Elder Scrolls V: Skyrim: I can’t believe Skyrim came out in 2011. 2011! That’s OVER a year ago now and I’m still playing. I’m not that high level, there’s piles of stuff I haven’t done…and I still keep dipping back into the game time and again, and never for just a quick ten-minute play. It’s such a vast, detailed, nuanced world, in its way, that I get lost in it for ages. I play an awful lot of video games, but I haven’t been as immersed in one since I played Freelancer, ages ago. (Skyrim had such a resonant effect on me, it inspired a story from my thinking about it.
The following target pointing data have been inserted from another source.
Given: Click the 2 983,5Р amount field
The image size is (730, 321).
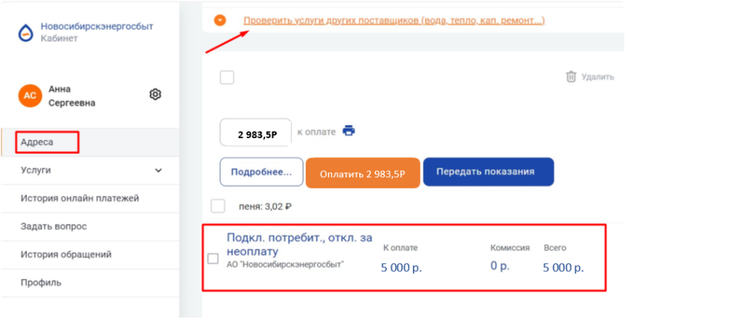Looking at the screenshot, I should tap(255, 132).
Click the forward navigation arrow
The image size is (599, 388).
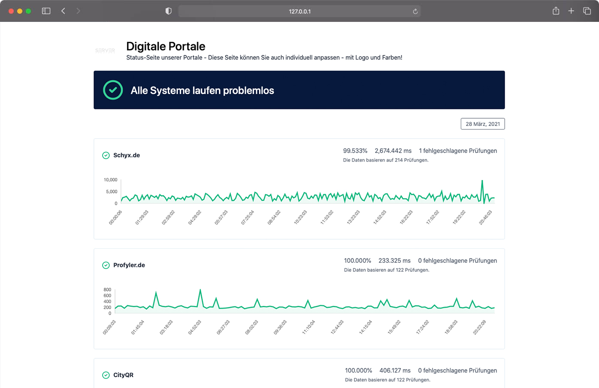click(78, 11)
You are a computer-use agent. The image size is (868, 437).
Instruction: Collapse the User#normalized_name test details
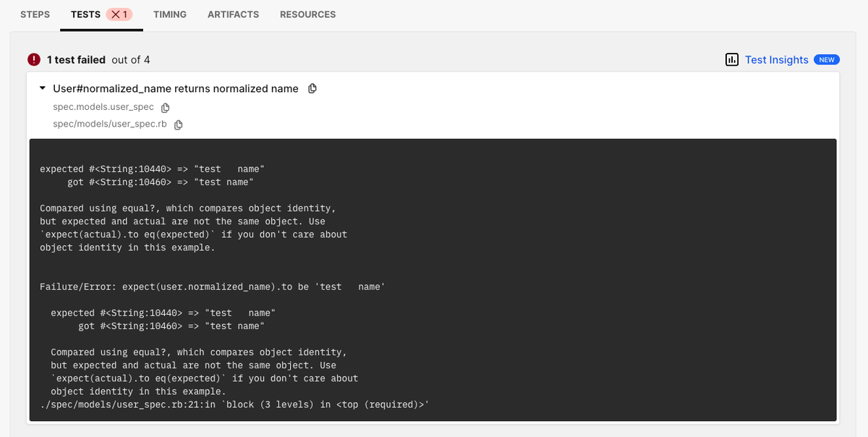point(43,88)
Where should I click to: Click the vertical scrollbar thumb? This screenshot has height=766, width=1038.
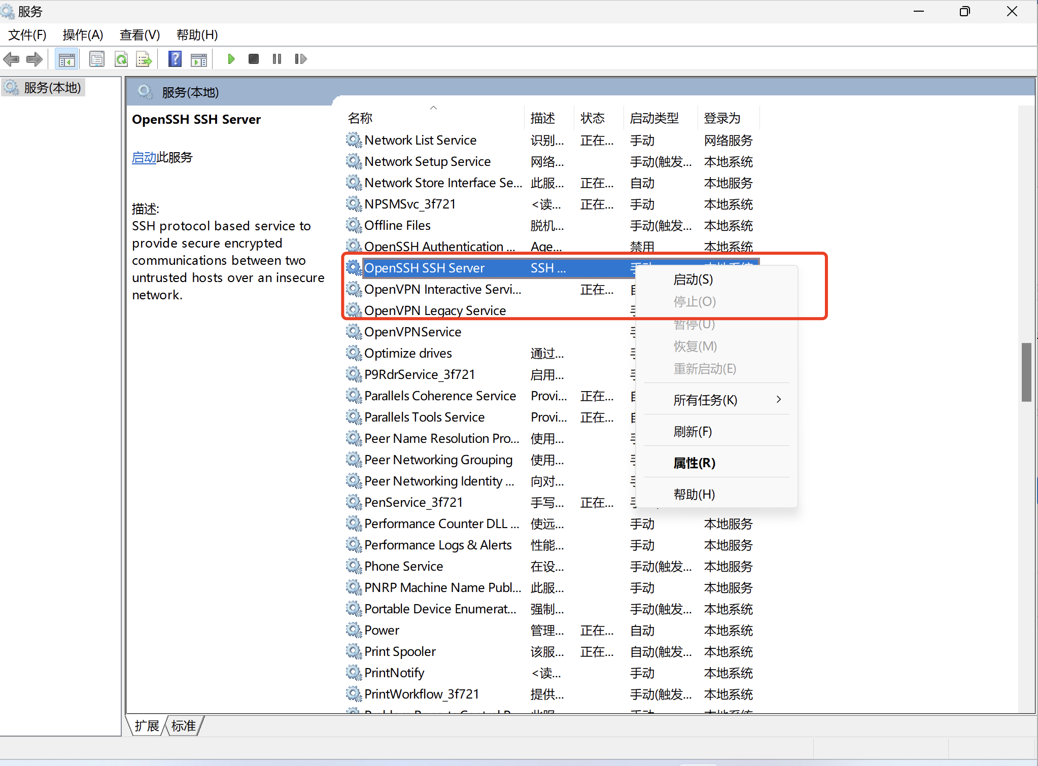[x=1026, y=372]
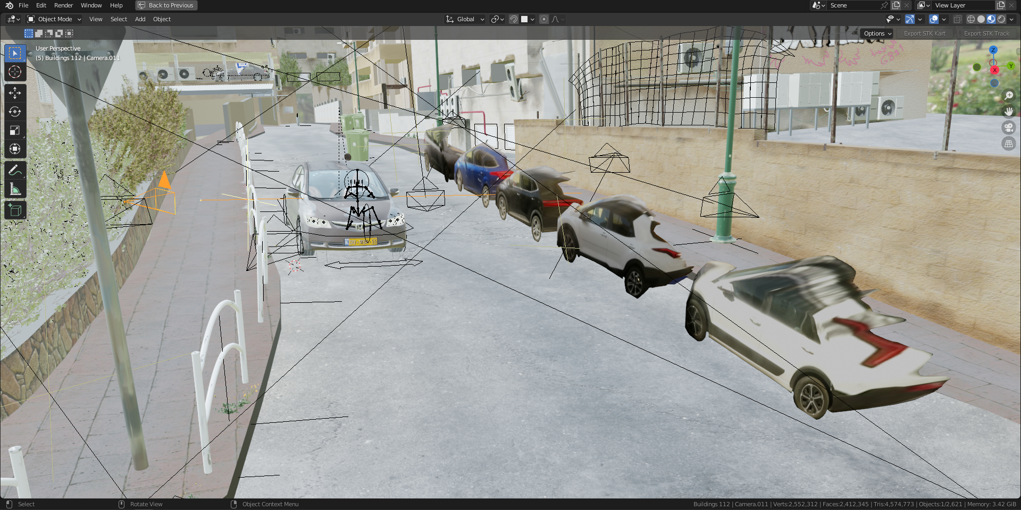Select the Add Cube tool

point(15,210)
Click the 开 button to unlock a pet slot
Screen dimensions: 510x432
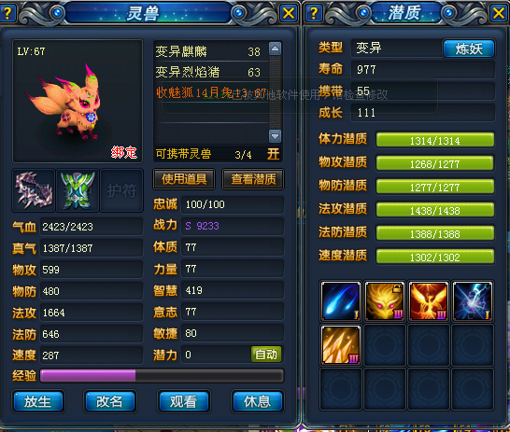pos(273,154)
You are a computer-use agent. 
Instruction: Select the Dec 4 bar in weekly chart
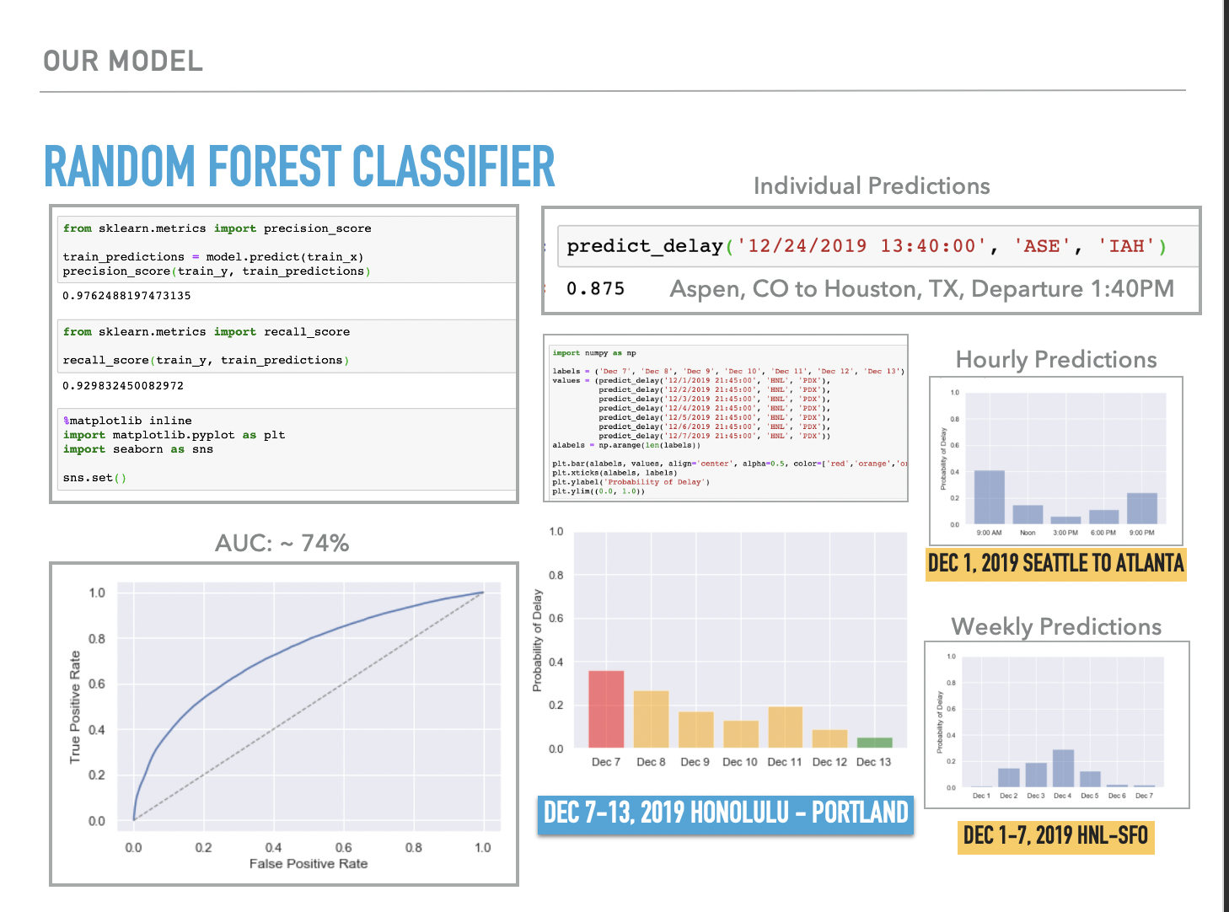(1063, 768)
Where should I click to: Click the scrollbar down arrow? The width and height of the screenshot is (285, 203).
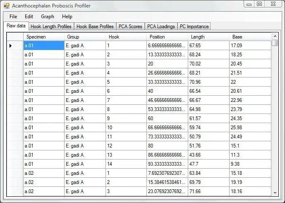[275, 193]
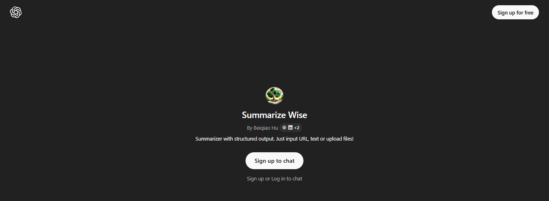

I’ve never had a story arise from playing a video game before…)


Jennifer Paull:

Gâteau des rois (king cake)Every January, my sister and I track down one of these flaky, almond-filled cakes and start slicing, in pursuit of the little fève (token) hidden inside. This probably has some religioso-related significance, but our variation is stripped down to the basic competition of “who finds the token and wins the gold paper crown and a dose of good luck?” And it helps make the post-Christmas lull a bit sweeter.

Empire mayonnaiseJust when you thought the Brooklyn artisanal foodstuffs trencher was full, along comes a small-batch mayo maker. A friend just surprised me with the black-garlic variation and I’m curious to try the smoked paprika mayo. Let’s come up with a special noun for this guy’s job: mayonneur?

Freaks and Geeks: An article in the Vanity Fair comedy issue nudged me to finally start watching this. It is so perfectly cast that I found myself cringing and laughing at the same time; it was completely absorbing in a way that TV usually isn’t. Mr. Rosso, help, it will break my heart!